Sul da Flórida enfrenta temperaturas mais baixas em mais de 15 anos
Massa de ar ártico avança após tempestade histórica nos EUA e pode levar termômetros a níveis raríssimos em Miami e Fort Lauderdale
O sul da Flórida — incluindo cidades como Miami e Fort Lauderdale — começa a sentir, a partir da noite desta segunda-feira, os efeitos de uma forte massa de ar frio, resultado da mesma configuração atmosférica que provocou uma histórica tempestade de inverno em grande parte do centro e do leste dos Estados Unidos.
A presença de neve e gelo em extensas áreas mais ao norte reforçou uma camada densa de ar frio próxima à superfície, facilitando o avanço desse frio incomum para regiões mais ao sul, incluindo a Flórida. O fenômeno está associado ao deslocamento do ar ártico para latitudes onde ele raramente chega com tanta intensidade.
Nos próximos dias, cavados profundos na corrente de jato ao longo da Costa Leste devem dominar o padrão meteorológico. Essas “ondulações” funcionam como corredores que canalizam repetidamente o ar polar para o sudeste do país. Com isso, a região não enfrentará apenas uma frente fria isolada, mas várias ondas sucessivas de ar frio, mantendo o clima mais seco e gelado durante grande parte da semana.
Entre a noite de segunda-feira e a manhã de terça, as temperaturas mínimas devem cair para a casa dos 50°F (cerca de 10 °C), com áreas mais afastadas e do interior registrando valores próximos dos 40°F (em torno de 4 °C). As manhãs de sexta e sábado devem continuar frias, com mínimas na faixa dos 50°F, antes de uma queda ainda mais acentuada no fim da semana.

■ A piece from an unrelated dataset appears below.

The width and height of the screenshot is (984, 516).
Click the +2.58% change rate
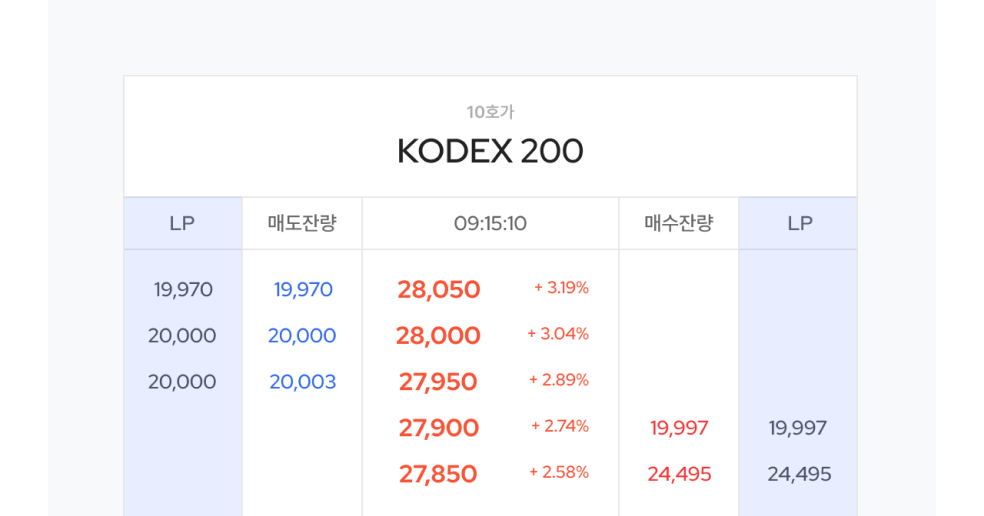(x=559, y=472)
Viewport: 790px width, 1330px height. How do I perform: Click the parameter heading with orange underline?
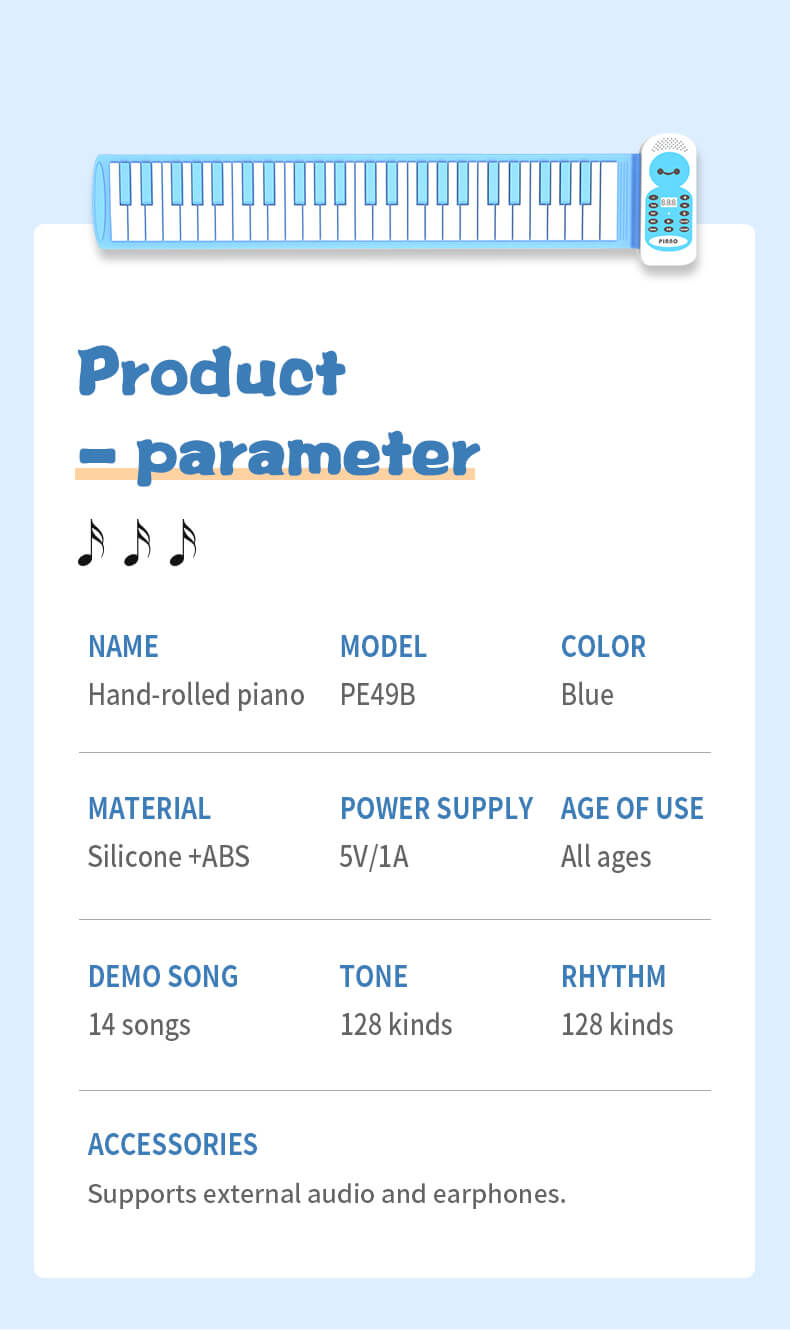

Modelos meteorológicos indicam que, no próximo fim de semana, uma massa de ar ártico ainda mais intensa pode avançar sobre a região, derrubando as temperaturas noturnas para a casa dos 30°F (próximo de 0 °C) em áreas do interior. As madrugadas mais frias são esperadas entre domingo e segunda-feira.
Temperaturas nessa faixa são extremamente raras no sul da Flórida. O recorde histórico de Fort Lauderdale é de 28°F (-2 °C), registrado em janeiro de 1977. Em Miami, a última vez que os termômetros chegaram a 36°F (2 °C) foi em dezembro de 2010. As projeções atuais para o início de fevereiro se aproximam desses patamares, evidenciando o caráter excepcional da onda de frio.
O Centro de Previsão Climática dos EUA segue apontando uma alta probabilidade de temperaturas muito abaixo da média na região pelos próximos dez dias, reforçando a expectativa de um fim de janeiro e início de fevereiro atipicamente frios.
Especialistas ressaltam que episódios como esse não contradizem as mudanças climáticas. Pelo contrário: o aquecimento global pode aumentar a variabilidade do clima e favorecer extremos mais intensos. Uma atmosfera mais quente retém mais umidade, que, ao interagir com o ar ártico, pode intensificar sistemas de inverno — como ocorreu nas recentes tempestades de neve e gelo pelo país.